CP and ACI: is their position really coherent?

I find it difficult to understand the Communion Partners and the Anglican Communion Institute's insistence on the imperative of staying within pecusa as pecusa continues to distance herself from the Anglican Communion. Given the unilateralism that demonstrates pecusa has no interest in unity or catholicity and the innovations that demonstrate that pecusa has no interest in holiness or apostolicity, what claim can pecusa make to being in a real sense a church? The spiritual disintegration that Dr. Radner cites, is it not at the level to which pecusa is no longer recognizable as a church? In a previous back and forth with Dr. Radner I mentioned Athanasius and Dr. Radner countered with an obscure saint whose name I can't remember at this point. This time around I cite Hilary of Poitiers, another fourth century bishop who, like Athanasius, fought the Arian heresy of his day.

As the "Life and Writings of St. Hilary of Poitiers" in Volume IX of the Nicene and Post-Nicene Fathers explains, "It was, in fact, the custom of the West to take the orthodoxy of its bishops for granted, and an external impulse was necessary before they could be overthrown" (p. ix). That external impulse in the fourth century was the Arian heresy.

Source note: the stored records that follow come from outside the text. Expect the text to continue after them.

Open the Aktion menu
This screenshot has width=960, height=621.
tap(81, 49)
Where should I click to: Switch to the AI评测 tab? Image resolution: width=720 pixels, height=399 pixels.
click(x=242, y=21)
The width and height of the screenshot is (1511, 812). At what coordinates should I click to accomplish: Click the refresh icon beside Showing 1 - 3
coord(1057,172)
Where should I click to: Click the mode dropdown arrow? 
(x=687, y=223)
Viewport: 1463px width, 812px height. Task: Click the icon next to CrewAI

In our day we cannot take for granted that Anglican bishops are orthodox and it takes an extremely strong external impulse to overthrow them (remember Bishop Bennison of Pennsylvania?). Like Athanasius was forced into exile by the Arians, Hilary was forced into exile by the emperor Constantius. As the biographical notes indicate

the fundamental difference of the Arian from the Catholic position was not
generally recognised. Arian practice and Arian practical teaching was
indistinguishable from Catholic; and unless ultimate principles were
questioned, Catholic clergy might work, and the multitudes of Catholic
laity might live and die, without knowing that their bishop's creed
was different than their own. (p. xi)

How similar to today! There are a good number of bishops in pecusa who profess to be orthodox and in their practice and practical teaching they may seem orthodox. But if these same bishops are asked to uphold the consensual view of Christian marriage they cannot do so. They profess a false gospel at this point and the decreasing multitudes of pecusa are none the wiser because they have been taught a false gospel for so long that they can't distinguish the false from the true.

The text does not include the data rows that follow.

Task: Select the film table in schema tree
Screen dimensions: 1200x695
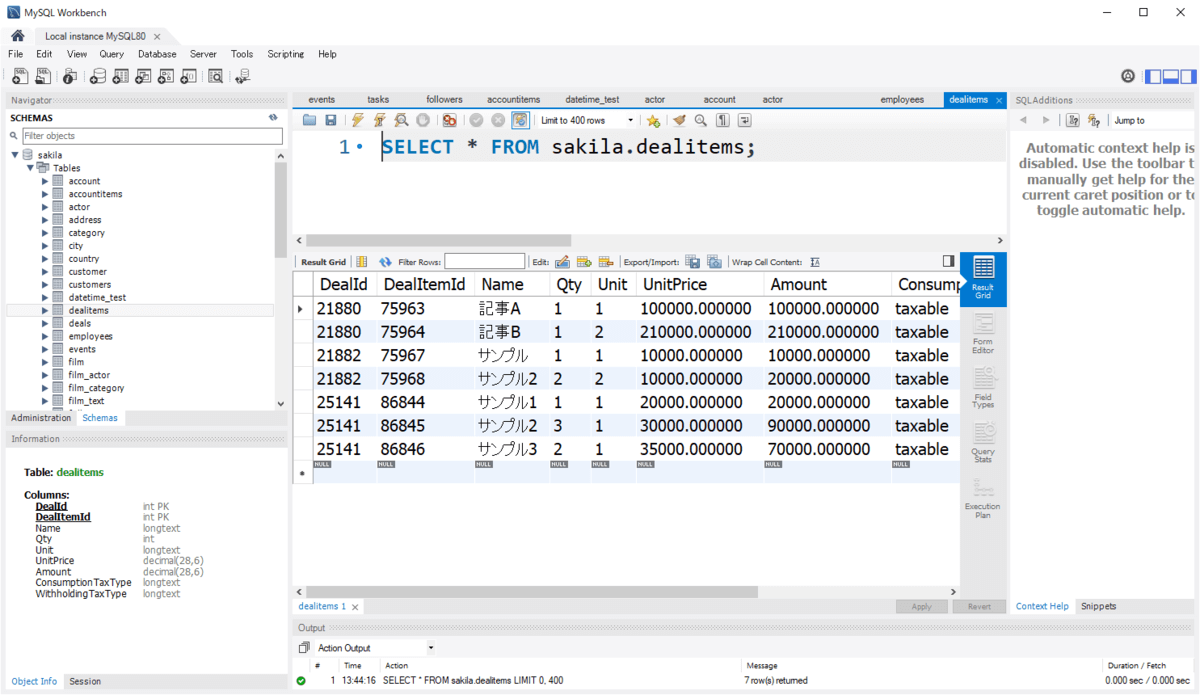Action: (76, 362)
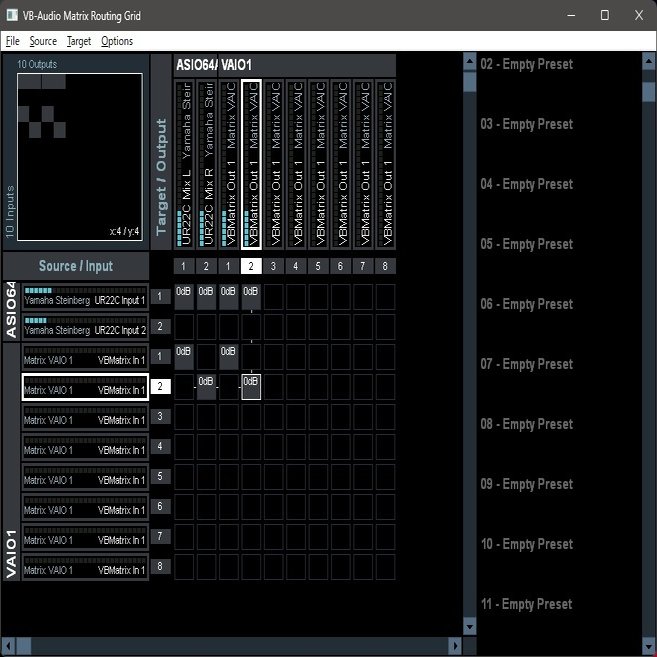Click the ASIO64 output device header
Viewport: 657px width, 657px height.
[195, 66]
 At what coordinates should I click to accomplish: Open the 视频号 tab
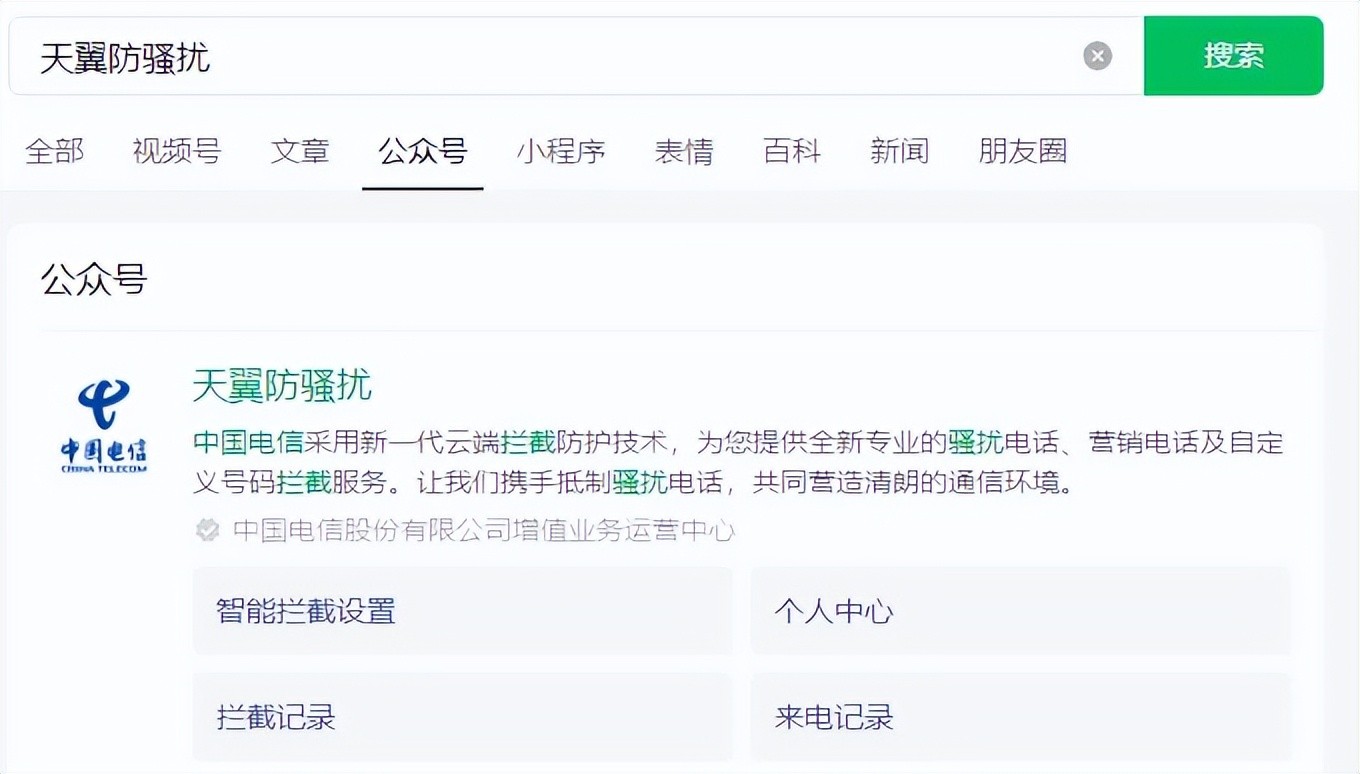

As in Hilary's day, when the Arians "were in possession of many of the great places of the Church," so the pseudo-orthodox hold similar positions today. The Presiding Bishop can debate a retired evangelical bishop and the two can smile at the end of it and say there isn't much difference between them.

The biographer remarks that the Arians of Hilary's day could not have all been dishonest. "It seemed incredible that they could be sincerely at home in the Church, and intolerable that they should have the power of deceiving the people and persecuting true believers" (ibid.). Yet this is exactly what happens in our day.

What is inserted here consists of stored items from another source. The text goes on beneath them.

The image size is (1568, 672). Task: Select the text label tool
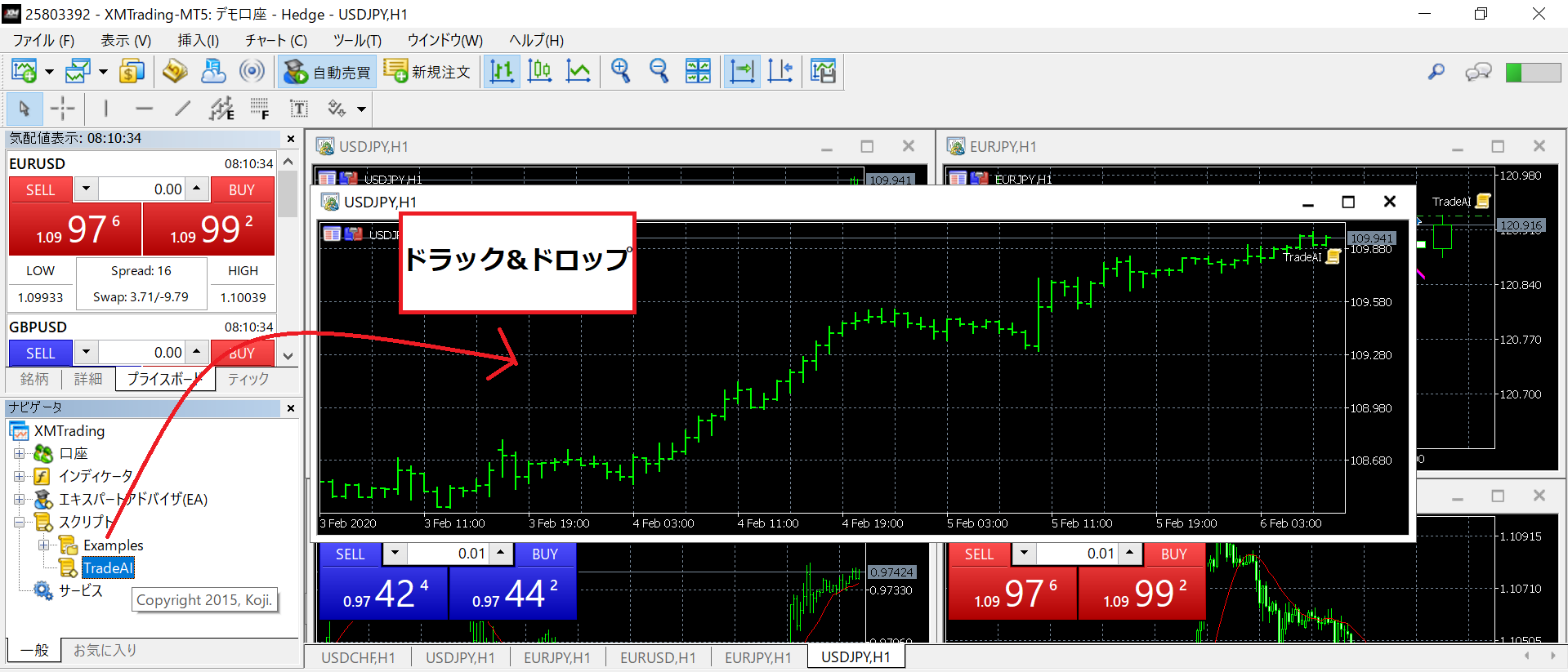(299, 109)
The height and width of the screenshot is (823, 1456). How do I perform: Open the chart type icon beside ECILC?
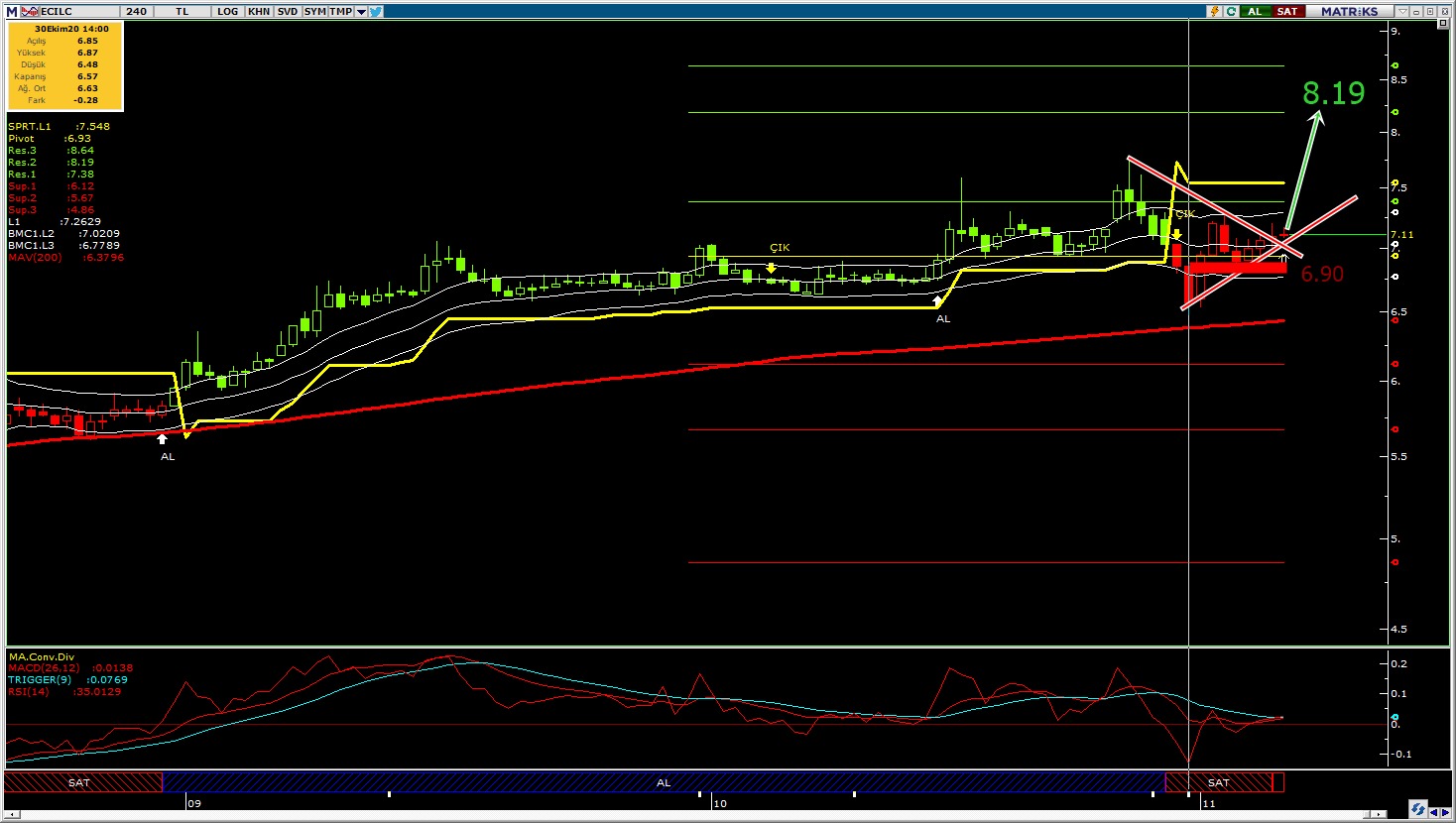[29, 11]
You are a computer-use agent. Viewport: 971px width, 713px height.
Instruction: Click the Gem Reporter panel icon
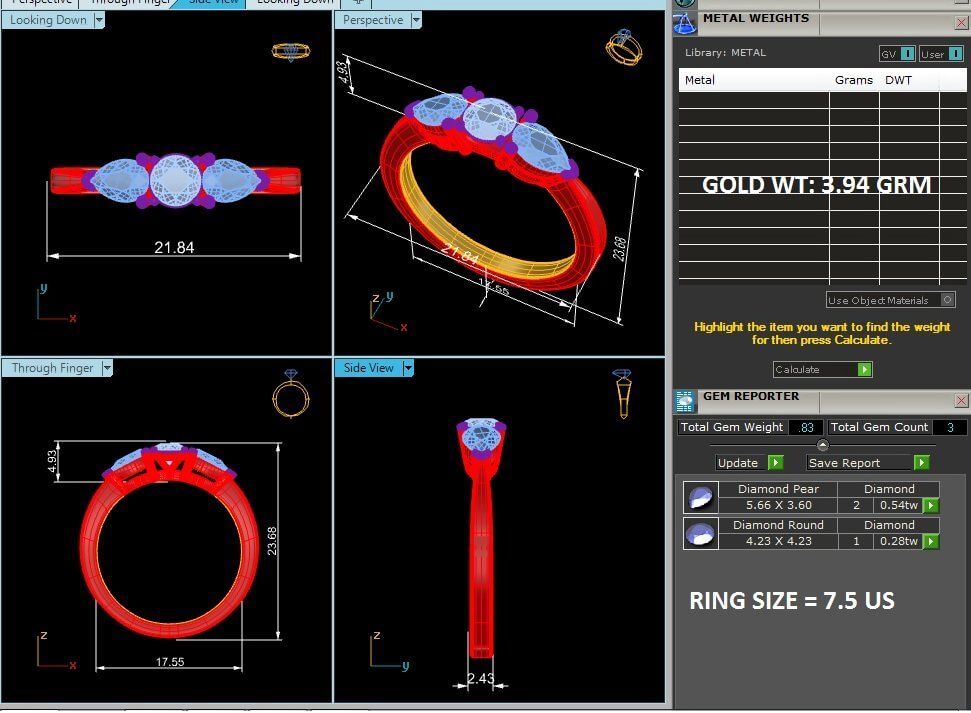click(685, 401)
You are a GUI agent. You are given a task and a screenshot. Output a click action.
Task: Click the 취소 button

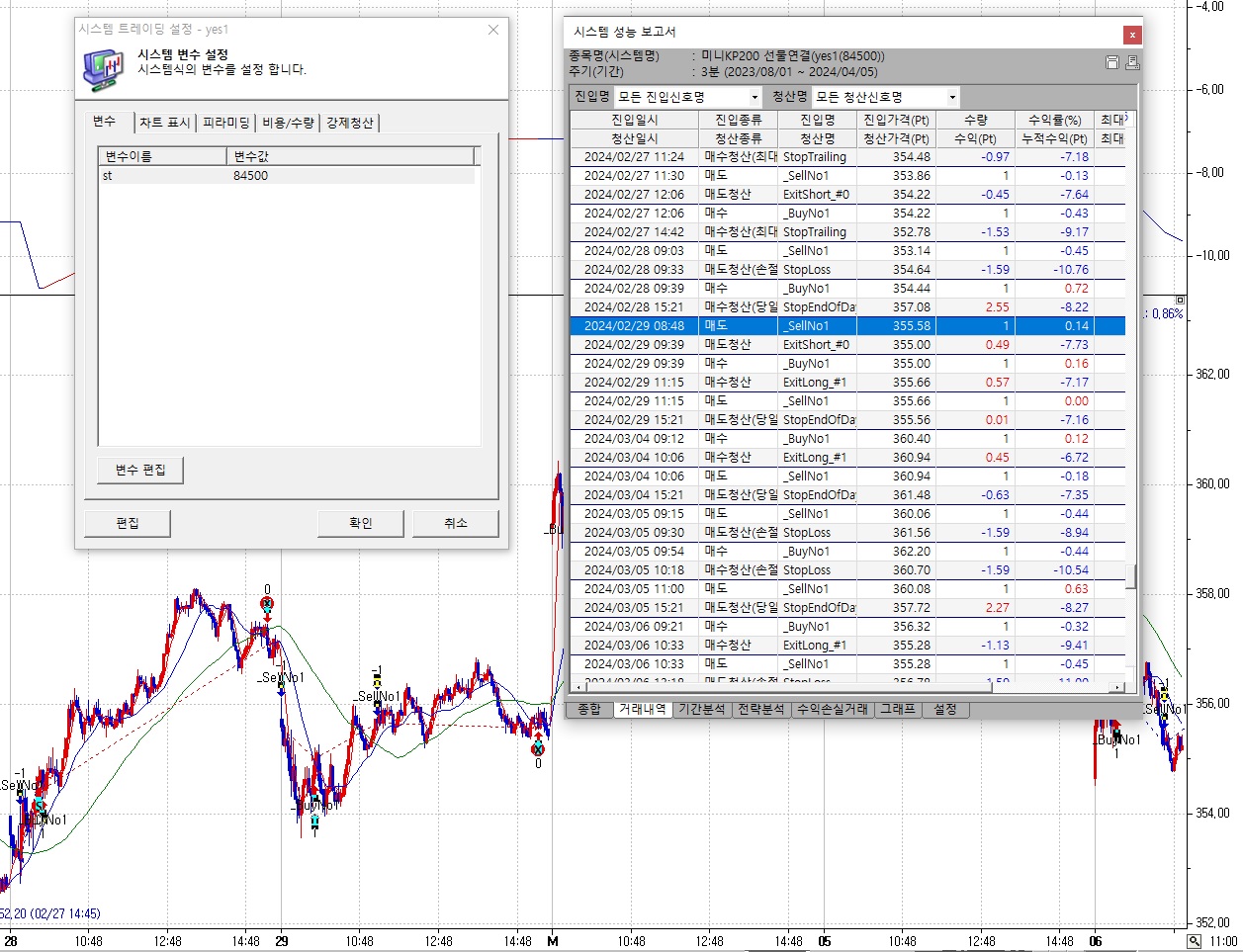(x=455, y=523)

Hilary acted to persuade other bishops to withdraw communion from Arian bishops. It was "an importation of the methods of Eastern controversy into the peaceful West" (p. xii). Except that the peace in the West was a false peace between a false gospel and the truth. This is where pecusa is with the Communion Partners and their ilk in communion with the false teachers of pecusa. Even one as esteemed as the Rev. Dr. Ephraim Radner admits that pecusa has no future, but still pecusa conservatives hang on (as Dr. Radner would have them do). What Hilary taught in his First Epistle to Constantius is that communion with Arians is "a participation in their guilt, a fatal sin" (p. xiii).

Athanasius and Hilary have left pecusa, but the Communion Partners hold on even as the Anglican Covenant moves forward to sideline pecusa. These are strange times and if history is our guide Athanasius and Hilary will prevail.